# hey all new to cichlids



## somerton16 (Jun 30, 2008)

hey all i will be setting up a 125 african cichlid tank. i have kept community fish for the last 2 years and i'm makeing the jump. i would really like my fish to be colorful and bright does anyone have any suggestions for me. as far as tanganyk or malwai (SP?) what would be easier to take care of for a newbi to cichlids. as far as the set up it will be a 125 gallon with a fluval fx5 and i was thinking about putting in a couple of UGJs if anyone else has any suggestions please let me know. thank you soo much geoff


----------



## kingpoiuy (Jun 9, 2008)

I'd suggest malawi. As long as you have the correct combination all you have to do is feed them and provide hiding spots.


----------



## hollyfish2000 (Aug 23, 2007)

Or you could do a male peacock/hap tank. With a tank that size, you could get some of the larger haps, including Taiwan Reef, Red Empress, etc. That would be fab!


----------



## why_spyder (Mar 2, 2006)

I'd push a combo of the two previous posts! :lol:

You could definitely house some nice mbuna and open water utaka-type species.

I'd end up putting some heavy rockwork at one end - and scarce amount at the other. Leave the middle open for open water swimming.


----------



## somerton16 (Jun 30, 2008)

hollyfish2000 said:


> Or you could do a male peacock/hap tank. With a tank that size, you could get some of the larger haps, including Taiwan Reef, Red Empress, etc. That would be fab!


if i did an all male tank wouldnt they fight each other??
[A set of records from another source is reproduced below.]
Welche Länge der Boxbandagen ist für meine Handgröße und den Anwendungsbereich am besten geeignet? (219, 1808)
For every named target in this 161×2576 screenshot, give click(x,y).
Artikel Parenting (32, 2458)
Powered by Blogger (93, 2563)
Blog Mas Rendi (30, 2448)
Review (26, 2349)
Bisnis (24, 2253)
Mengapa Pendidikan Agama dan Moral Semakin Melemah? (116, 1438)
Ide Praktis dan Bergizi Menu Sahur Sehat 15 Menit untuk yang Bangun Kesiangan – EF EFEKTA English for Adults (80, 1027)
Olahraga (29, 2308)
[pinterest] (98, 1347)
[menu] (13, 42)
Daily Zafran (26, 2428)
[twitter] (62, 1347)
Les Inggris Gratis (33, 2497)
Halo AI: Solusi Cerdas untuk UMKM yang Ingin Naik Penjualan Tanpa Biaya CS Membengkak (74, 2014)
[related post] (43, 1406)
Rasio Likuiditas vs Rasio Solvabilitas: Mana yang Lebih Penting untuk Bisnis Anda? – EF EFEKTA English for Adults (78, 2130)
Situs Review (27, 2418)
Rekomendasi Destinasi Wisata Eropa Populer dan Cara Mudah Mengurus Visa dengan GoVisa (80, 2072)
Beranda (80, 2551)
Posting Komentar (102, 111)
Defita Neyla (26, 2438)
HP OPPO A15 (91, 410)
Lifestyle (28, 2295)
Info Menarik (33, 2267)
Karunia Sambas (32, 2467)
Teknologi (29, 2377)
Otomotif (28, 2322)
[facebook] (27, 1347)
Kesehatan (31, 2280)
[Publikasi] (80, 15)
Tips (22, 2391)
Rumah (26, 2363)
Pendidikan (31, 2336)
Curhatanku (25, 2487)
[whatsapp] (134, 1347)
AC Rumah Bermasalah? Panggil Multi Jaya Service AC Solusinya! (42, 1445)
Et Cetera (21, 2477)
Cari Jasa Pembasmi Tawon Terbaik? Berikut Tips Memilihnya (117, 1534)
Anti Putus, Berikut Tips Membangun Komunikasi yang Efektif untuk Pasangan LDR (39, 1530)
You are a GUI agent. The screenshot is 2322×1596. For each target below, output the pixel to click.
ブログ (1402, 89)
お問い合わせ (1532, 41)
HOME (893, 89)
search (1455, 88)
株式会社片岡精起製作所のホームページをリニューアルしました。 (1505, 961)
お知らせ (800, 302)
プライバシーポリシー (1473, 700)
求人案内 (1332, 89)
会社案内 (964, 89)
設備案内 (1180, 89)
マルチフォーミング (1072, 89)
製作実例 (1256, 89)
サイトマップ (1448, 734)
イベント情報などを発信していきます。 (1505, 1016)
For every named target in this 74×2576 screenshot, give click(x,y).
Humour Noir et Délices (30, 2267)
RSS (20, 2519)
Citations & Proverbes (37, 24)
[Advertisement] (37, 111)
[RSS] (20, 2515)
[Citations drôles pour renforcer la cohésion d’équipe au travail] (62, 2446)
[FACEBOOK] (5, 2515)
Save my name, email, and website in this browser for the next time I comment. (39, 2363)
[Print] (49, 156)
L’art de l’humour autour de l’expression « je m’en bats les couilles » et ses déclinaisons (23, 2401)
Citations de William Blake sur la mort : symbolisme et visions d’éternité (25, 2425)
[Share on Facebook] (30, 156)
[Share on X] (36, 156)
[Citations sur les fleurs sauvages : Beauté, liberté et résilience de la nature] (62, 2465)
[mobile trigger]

after looking at the fish profiles i'm think i'm starting to lean towards some peacocks. i think they are kind of the look i want to go for. the saltwater but less of the work if ya know what i mean lol thanks for your input


----------



## why_spyder (Mar 2, 2006)

In an all-male tank, there would be some scuffles, but the overall aggression level should be lower. Without the presence of females, the males will be a bit more tolerant of one another - moreso than what they would be when there's a female to impress and seduce.


----------